Tour of Elk Grove

Race details
- Date: August (Annually)
- Region: Elk Grove Village, IL United States
- Discipline: Road
- Competition: UCI America Tour 2.1
- Type: Stage race
- Organiser: Special Events Management
- Race director: Craig Johnson
- Web site: www.tourofelkgrove.com

History
- First edition: 2006
- Editions: 8 (2013)
- Most recent: Elia Viviani (ITA)

= Tour of Elk Grove =

The Tour of Elk Grove was an annual bicycle race held in Elk Grove Village, Illinois, in the United States. First staged in 2006, the race covered more than 277 kilometers (172 Miles) and took place over three days.
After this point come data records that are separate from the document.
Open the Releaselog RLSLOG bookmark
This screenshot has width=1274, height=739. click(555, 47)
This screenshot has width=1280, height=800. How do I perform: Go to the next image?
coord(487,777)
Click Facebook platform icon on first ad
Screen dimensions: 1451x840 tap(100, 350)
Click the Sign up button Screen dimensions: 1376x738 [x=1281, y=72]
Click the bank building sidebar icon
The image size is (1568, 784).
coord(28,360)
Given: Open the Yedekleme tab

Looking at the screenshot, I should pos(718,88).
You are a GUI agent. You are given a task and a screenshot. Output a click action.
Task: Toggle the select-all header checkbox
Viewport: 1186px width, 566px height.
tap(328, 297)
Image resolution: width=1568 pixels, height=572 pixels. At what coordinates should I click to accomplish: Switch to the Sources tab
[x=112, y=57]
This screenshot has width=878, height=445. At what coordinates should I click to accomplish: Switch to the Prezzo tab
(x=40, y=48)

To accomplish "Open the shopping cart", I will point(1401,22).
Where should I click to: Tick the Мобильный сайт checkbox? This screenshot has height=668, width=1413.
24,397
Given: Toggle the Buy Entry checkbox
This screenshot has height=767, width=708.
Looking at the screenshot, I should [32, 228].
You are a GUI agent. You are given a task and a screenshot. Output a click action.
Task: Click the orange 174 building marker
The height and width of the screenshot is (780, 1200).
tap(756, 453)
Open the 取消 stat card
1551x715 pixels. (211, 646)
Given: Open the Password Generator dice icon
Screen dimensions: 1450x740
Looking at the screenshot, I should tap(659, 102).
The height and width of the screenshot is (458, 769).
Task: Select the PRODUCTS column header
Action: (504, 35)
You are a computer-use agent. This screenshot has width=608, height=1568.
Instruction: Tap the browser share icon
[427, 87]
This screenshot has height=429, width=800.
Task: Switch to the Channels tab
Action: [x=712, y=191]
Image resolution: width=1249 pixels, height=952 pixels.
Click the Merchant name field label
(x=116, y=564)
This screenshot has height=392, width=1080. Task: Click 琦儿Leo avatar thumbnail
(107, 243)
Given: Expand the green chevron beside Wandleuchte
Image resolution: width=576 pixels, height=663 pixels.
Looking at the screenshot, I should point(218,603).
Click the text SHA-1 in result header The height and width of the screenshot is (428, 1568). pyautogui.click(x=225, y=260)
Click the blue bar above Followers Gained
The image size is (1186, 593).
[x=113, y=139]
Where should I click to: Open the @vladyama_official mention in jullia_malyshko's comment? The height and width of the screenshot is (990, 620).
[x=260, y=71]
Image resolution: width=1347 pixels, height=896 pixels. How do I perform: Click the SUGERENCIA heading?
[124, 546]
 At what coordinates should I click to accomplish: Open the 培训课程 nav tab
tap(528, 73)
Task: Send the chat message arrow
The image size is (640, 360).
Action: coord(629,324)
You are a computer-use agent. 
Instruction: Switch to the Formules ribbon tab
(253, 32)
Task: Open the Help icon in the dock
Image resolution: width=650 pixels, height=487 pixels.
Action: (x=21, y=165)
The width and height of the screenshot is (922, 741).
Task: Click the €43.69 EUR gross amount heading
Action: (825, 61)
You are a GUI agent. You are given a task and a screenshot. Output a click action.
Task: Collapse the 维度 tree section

The event featured 16 professional and amateur races along with performances by local bands following the races.

==History==

Established in 2006 as only a two-stage race, The Tour of Elk Grove was created to celebrate the 50th Anniversary of the creation of Elk Grove Village, IL. The race then became an annual event and being added to the USA Cycling National Racing Calendar. In 2012 the race was designated a 2.1 rating by the Union Cycliste Internationale for the race in August, 2012. The event also included a Pro Women Multi-Stage Race and several local charitable races.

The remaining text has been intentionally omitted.